Getting the values to create a representation of the URL is simple. The test class uses the getProperty method to get the application details.

The JAX-RS client can be used to make the REST call and convert the payload to and from a JSON-P representation. To get the JAX-RS client to do the conversion, the client needs to have the JsrJsonpProvider class registered with it by calling the register method and providing the Class object for the JsrJsonpProvider class.

To call the JAX-RS service using the JAX-RS client, you first create a WebTarget object by calling the target method providing the URL. To cause the HTTP request to occur first the request method on WebTarget and then the get method on the returned object need to be called. The get method call is a synchronous call that blocks until a response is received. This call returns a Response object, which can be interrogated to determine whether the request was successful.

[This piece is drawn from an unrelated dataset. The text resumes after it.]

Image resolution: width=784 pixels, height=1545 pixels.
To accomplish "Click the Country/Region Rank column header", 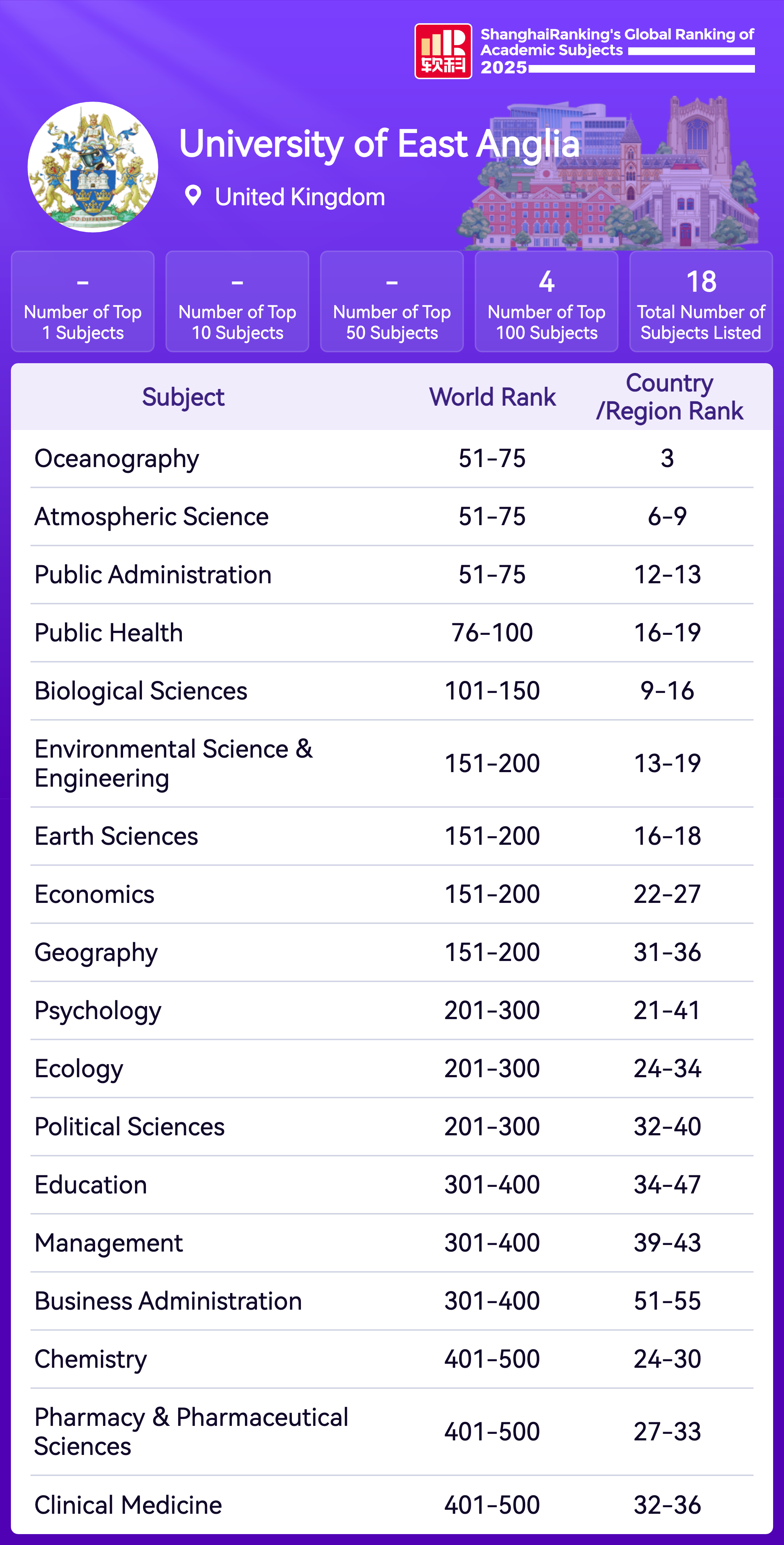I will (x=669, y=397).
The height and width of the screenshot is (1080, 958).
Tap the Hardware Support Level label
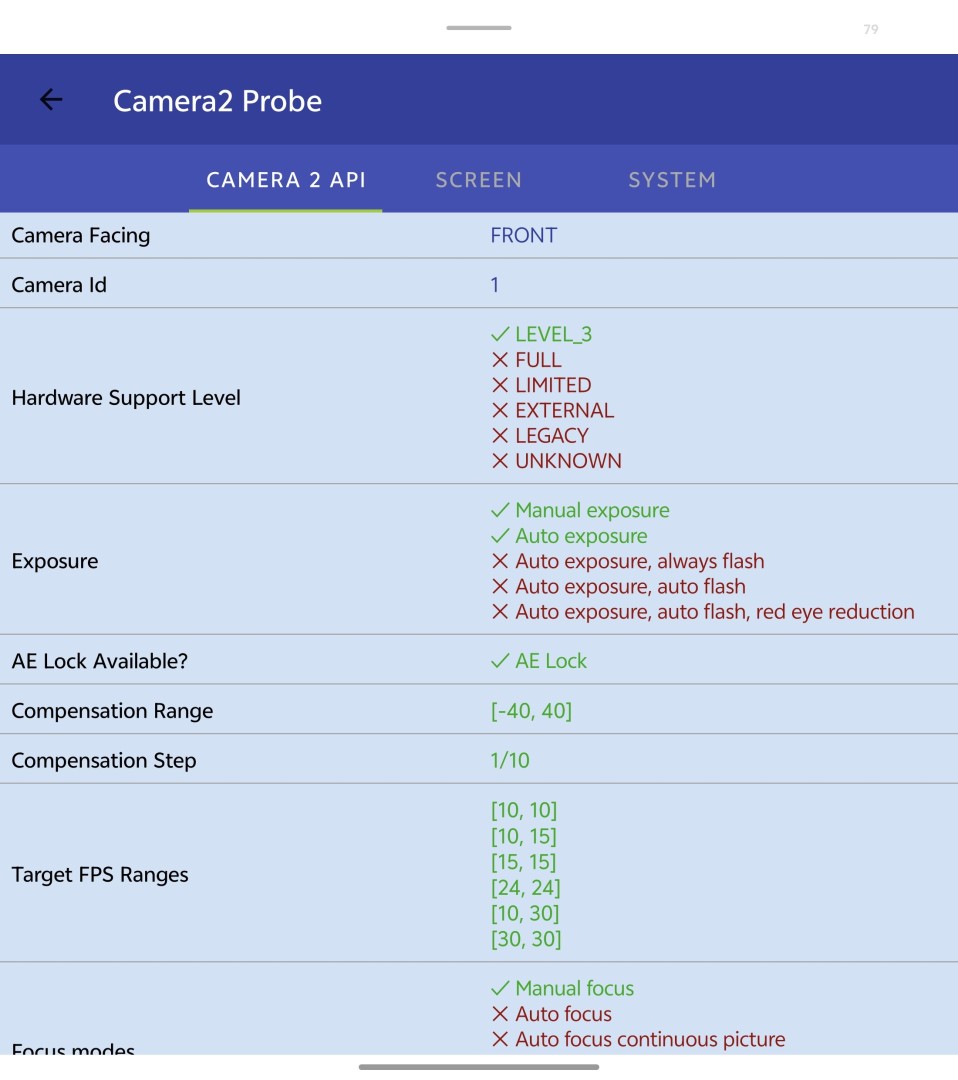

The first thing to check is that a 200 response was received. The JUnit assertEquals method can be used for this. The first parameter is the error message that indicates why the test failed. The second parameter is the expected response code, and the third is the actual response code. It is important to associate the expected response code with the second parameter and the actual response with the third parameter. Otherwise, the error messages from JUnit will claim that the actual response is the expected one, which can cause confusion.

Check the response body to ensure it returned the right information. Since the client and the server are running on the same machine, it is reasonable to expect that the system properties for the local and remote JVM would be the same. In this case, an assertion is made that the os.name system property for both JVMs is the same. You could write additional assertions assertEquals to check for more values.

Running the tests

If the server is still running from the previous steps, stop it using the Maven liberty:stop-server goal from command line in the start directory:

mvn liberty:stop-server

To rebuild, run the tests, and see that the test passes, run the Maven install command:

mvn install

The Maven build takes a little longer than before the test existed, but expect to see the following information in the output:

-------------------------------------------------------
 T E S T S
-------------------------------------------------------
Running it.io.openliberty.guides.rest.EndpointTest
Tests run: 1, Failures: 0, Errors: 0, Skipped: 0, Time elapsed: 2.884 sec - in it.io.openliberty.guides.rest.EndpointTest

Results :

Tests run: 1, Failures: 0, Errors: 0, Skipped: 0

To see whether the tests detect a failure, add an assertion that you know fails, or change the existing assertion to a constant value that doesn’t match the os.name system property.

Great work! You’re done!

You developed a REST service in Open Liberty by using JAX-RS and JSON-P.